De-escalation from Echinocandins to Azole Treatment in Critically Ill Patients with Candidemia

Objectives: This study aims to further explore the duration of echinocandins and analyze the de-escalation (DE) strategy in patients with candidemia.

Methods: Multivariable logistic regression was used to evaluate the association between the duration of echinocandins (≤ 5-day group vs > 5-day group) and in-hospital mortality.

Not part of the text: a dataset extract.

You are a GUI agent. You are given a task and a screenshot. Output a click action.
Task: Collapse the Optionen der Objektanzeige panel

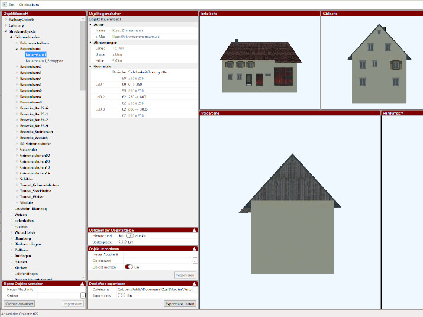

Results: Of the 357 cases of candidemia, 200 patients (56.02%) were identified in the ≤5-day group. The ≤5-day group did not have a higher in-hospital mortality than the >5-day group in the multivariable model (odds ratio [OR] 1.536, 95% confidence interval (CI) 0.837-2.819, P-value = 0.166), and the finding was validated by the propensity score matching and inverse probability of treatment weighting models. Subgroup analyses showed that patients in the ≤5-day group without DE may have a poor prognosis (OR 4.223, 95% CI 1.773-10.055, P-value = 0.001). The patients in the ≤5-day group, with a sequential organ failure assessment (SOFA) score of ≥3 evaluated at the time of stopping echinocandins, may have a poor prognosis (OR 2.164, 95% CI 1.009-4.641, P-value = 0.047).

Conclusion: In critically ill adult patients with candidemia, the ≤5-day group with DE was feasible. However, the SOFA score was recommended when stopping echinocandins to ensure the safety of DE therapy.